I could have. Instead I did this.
Why? Well, I liked the eyes. I still do. And, by taking this photo, I made a decision about how I chose to see the sex of the character portrayed, because the eyes and hair registered to me as female.
As a photographer, I’m a hobbyist. If I lean in any direction, it’s toward art/scenic rather than photojournalism. The artist left their art out in the wild, which means they have relinquished control, to some extent, over how people (other artists?) interact with it. I don’t think there is any ethical concern about me editing the image in an image of my own in a completely different medium. It’s interesting to me that I chose to, and that I actually stood in front of this for several seconds thinking, “Male? Female?” as if it mattered, and then chose a way to interact with it that limited the work to one sex.

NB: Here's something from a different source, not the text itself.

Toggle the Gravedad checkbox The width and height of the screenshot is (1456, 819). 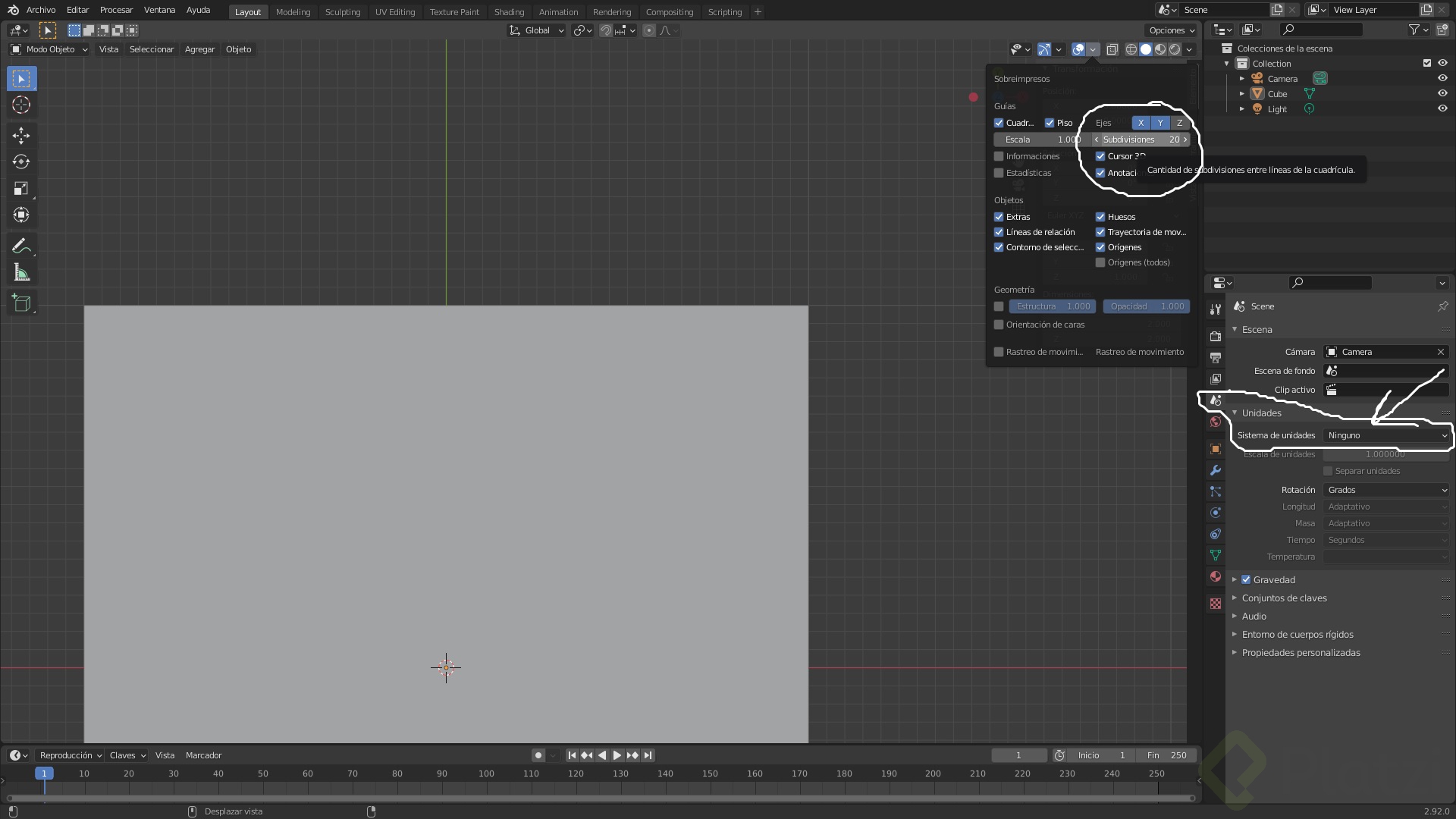(1246, 579)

But Marion, it’s just a bearded lady.
“Bearded lady,” from the old carnie and sideshow days, identifies the figure as both Female and Other (hey, a bonus!) and is also a holdover that that old, old system. She’s a “lady” (female) but not a real one because she has a beard (male) so she is Something Else. (I wonder which public restroom a Bearded Lady would be allowed to use.)
It’s possible that the lines around the lips, the jaw and the chin aren’t meant to represent a beard at all; it’s just the artist’s style. But I don’t think so.
I think the artist of this portrait might be pleased that people like me stand in front of this downed tree, scoured by water, and wonder, “Male? Female?” Do many of us walk away with the decision that this face is both?
I did, but like most recoveries, I almost immediately faced backsliding. When I wrote this post, my first impulse was to title it Either/Or.
Love this article, Marion. Intriguing question.
And an intriguing work of art left in an unusual spot.